START DATA LISTING

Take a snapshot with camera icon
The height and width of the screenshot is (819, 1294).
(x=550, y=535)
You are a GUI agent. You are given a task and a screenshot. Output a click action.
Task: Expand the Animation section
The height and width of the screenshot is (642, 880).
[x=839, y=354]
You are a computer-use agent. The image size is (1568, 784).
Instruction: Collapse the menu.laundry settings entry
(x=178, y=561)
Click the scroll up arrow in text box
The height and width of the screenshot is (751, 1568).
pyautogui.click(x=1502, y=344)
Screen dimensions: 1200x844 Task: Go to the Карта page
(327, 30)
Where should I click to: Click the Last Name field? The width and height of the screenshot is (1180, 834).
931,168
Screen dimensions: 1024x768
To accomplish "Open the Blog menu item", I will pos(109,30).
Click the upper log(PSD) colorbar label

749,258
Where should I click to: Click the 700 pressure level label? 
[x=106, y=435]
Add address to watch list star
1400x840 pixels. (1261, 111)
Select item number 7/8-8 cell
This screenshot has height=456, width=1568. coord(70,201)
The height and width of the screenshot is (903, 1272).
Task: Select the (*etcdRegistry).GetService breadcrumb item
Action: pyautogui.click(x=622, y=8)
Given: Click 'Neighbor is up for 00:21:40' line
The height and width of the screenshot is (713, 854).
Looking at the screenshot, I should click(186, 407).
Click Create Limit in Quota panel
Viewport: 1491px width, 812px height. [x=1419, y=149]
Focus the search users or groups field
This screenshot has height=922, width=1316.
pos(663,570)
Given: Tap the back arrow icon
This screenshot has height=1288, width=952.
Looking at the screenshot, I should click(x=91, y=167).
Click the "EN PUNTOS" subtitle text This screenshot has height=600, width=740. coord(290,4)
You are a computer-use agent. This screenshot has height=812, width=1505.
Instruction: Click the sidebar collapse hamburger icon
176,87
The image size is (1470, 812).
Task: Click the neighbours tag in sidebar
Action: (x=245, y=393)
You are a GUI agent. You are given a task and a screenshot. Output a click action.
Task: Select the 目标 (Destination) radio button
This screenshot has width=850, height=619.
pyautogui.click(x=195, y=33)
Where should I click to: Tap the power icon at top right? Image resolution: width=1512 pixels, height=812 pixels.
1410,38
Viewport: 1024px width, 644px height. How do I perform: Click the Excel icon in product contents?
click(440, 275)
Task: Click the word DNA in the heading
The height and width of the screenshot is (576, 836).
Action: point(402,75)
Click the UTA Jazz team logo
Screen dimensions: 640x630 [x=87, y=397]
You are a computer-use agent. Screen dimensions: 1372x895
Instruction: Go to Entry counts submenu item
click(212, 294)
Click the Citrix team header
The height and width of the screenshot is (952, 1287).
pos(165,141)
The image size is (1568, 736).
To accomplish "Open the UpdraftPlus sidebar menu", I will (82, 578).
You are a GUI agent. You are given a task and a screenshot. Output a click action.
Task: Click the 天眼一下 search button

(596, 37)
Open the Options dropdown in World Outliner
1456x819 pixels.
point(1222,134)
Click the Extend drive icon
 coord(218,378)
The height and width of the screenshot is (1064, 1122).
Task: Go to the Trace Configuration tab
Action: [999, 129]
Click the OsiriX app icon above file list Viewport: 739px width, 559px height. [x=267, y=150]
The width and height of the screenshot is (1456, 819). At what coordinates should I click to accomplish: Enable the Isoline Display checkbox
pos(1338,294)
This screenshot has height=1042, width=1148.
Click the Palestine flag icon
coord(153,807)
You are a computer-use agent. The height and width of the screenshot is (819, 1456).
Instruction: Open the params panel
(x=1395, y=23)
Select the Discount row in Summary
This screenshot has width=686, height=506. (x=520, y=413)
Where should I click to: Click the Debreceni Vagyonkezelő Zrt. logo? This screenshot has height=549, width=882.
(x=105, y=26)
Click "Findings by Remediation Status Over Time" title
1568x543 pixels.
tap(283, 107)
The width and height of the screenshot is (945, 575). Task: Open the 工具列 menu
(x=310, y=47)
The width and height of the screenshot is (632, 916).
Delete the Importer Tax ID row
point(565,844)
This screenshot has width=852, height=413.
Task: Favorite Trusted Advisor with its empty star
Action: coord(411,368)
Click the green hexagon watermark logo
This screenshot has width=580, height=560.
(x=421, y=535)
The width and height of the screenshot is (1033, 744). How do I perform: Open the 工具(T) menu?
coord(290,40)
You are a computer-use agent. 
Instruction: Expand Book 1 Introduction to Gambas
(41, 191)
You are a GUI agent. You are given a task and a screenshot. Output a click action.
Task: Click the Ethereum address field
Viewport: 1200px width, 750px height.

END DATA LISTING

REQUIRED TASK: Retype all the records above word for word, line by line.

SOLUTION TO THIS EXERCISE:
Take a snapshot with camera icon
The height and width of the screenshot is (819, 1294).
(x=550, y=535)
You are a GUI agent. You are given a task and a screenshot. Output a click action.
Task: Expand the Animation section
The height and width of the screenshot is (642, 880).
[x=839, y=354]
You are a computer-use agent. The image size is (1568, 784).
Instruction: Collapse the menu.laundry settings entry
(x=178, y=561)
Click the scroll up arrow in text box
The height and width of the screenshot is (751, 1568).
pyautogui.click(x=1502, y=344)
Screen dimensions: 1200x844 Task: Go to the Карта page
(327, 30)
Where should I click to: Click the Last Name field? The width and height of the screenshot is (1180, 834).
931,168
Screen dimensions: 1024x768
To accomplish "Open the Blog menu item", I will pos(109,30).
Click the upper log(PSD) colorbar label

749,258
Where should I click to: Click the 700 pressure level label? 
[x=106, y=435]
Add address to watch list star
1400x840 pixels. (1261, 111)
Select item number 7/8-8 cell
This screenshot has height=456, width=1568. coord(70,201)
The height and width of the screenshot is (903, 1272).
Task: Select the (*etcdRegistry).GetService breadcrumb item
Action: pyautogui.click(x=622, y=8)
Given: Click 'Neighbor is up for 00:21:40' line
The height and width of the screenshot is (713, 854).
Looking at the screenshot, I should click(186, 407).
Click Create Limit in Quota panel
Viewport: 1491px width, 812px height. [x=1419, y=149]
Focus the search users or groups field
This screenshot has height=922, width=1316.
pos(663,570)
Given: Tap the back arrow icon
This screenshot has height=1288, width=952.
Looking at the screenshot, I should click(x=91, y=167).
Click the "EN PUNTOS" subtitle text This screenshot has height=600, width=740. coord(290,4)
You are a computer-use agent. This screenshot has height=812, width=1505.
Instruction: Click the sidebar collapse hamburger icon
176,87
The image size is (1470, 812).
Task: Click the neighbours tag in sidebar
Action: (x=245, y=393)
You are a GUI agent. You are given a task and a screenshot. Output a click action.
Task: Select the 目标 (Destination) radio button
This screenshot has width=850, height=619.
pyautogui.click(x=195, y=33)
Where should I click to: Tap the power icon at top right? Image resolution: width=1512 pixels, height=812 pixels.
1410,38
Viewport: 1024px width, 644px height. How do I perform: Click the Excel icon in product contents?
click(440, 275)
Task: Click the word DNA in the heading
The height and width of the screenshot is (576, 836).
Action: point(402,75)
Click the UTA Jazz team logo
Screen dimensions: 640x630 [x=87, y=397]
You are a computer-use agent. Screen dimensions: 1372x895
Instruction: Go to Entry counts submenu item
click(212, 294)
Click the Citrix team header
The height and width of the screenshot is (952, 1287).
pos(165,141)
The image size is (1568, 736).
To accomplish "Open the UpdraftPlus sidebar menu", I will (82, 578).
You are a GUI agent. You are given a task and a screenshot. Output a click action.
Task: Click the 天眼一下 search button

(596, 37)
Open the Options dropdown in World Outliner
1456x819 pixels.
point(1222,134)
Click the Extend drive icon
 coord(218,378)
The height and width of the screenshot is (1064, 1122).
Task: Go to the Trace Configuration tab
Action: [999, 129]
Click the OsiriX app icon above file list Viewport: 739px width, 559px height. [x=267, y=150]
The width and height of the screenshot is (1456, 819). At what coordinates should I click to accomplish: Enable the Isoline Display checkbox
pos(1338,294)
This screenshot has height=1042, width=1148.
Click the Palestine flag icon
coord(153,807)
You are a computer-use agent. The height and width of the screenshot is (819, 1456).
Instruction: Open the params panel
(x=1395, y=23)
Select the Discount row in Summary
This screenshot has width=686, height=506. (x=520, y=413)
Where should I click to: Click the Debreceni Vagyonkezelő Zrt. logo? This screenshot has height=549, width=882.
(x=105, y=26)
Click "Findings by Remediation Status Over Time" title
1568x543 pixels.
tap(283, 107)
The width and height of the screenshot is (945, 575). Task: Open the 工具列 menu
(x=310, y=47)
The width and height of the screenshot is (632, 916).
Delete the Importer Tax ID row
point(565,844)
This screenshot has width=852, height=413.
Task: Favorite Trusted Advisor with its empty star
Action: coord(411,368)
Click the green hexagon watermark logo
This screenshot has width=580, height=560.
(x=421, y=535)
The width and height of the screenshot is (1033, 744). How do I perform: Open the 工具(T) menu?
coord(290,40)
You are a computer-use agent. 
Instruction: Expand Book 1 Introduction to Gambas
(41, 191)
You are a GUI agent. You are given a task and a screenshot. Output a click action.
Task: Click the Ethereum address field
Viewport: 1200px width, 750px height.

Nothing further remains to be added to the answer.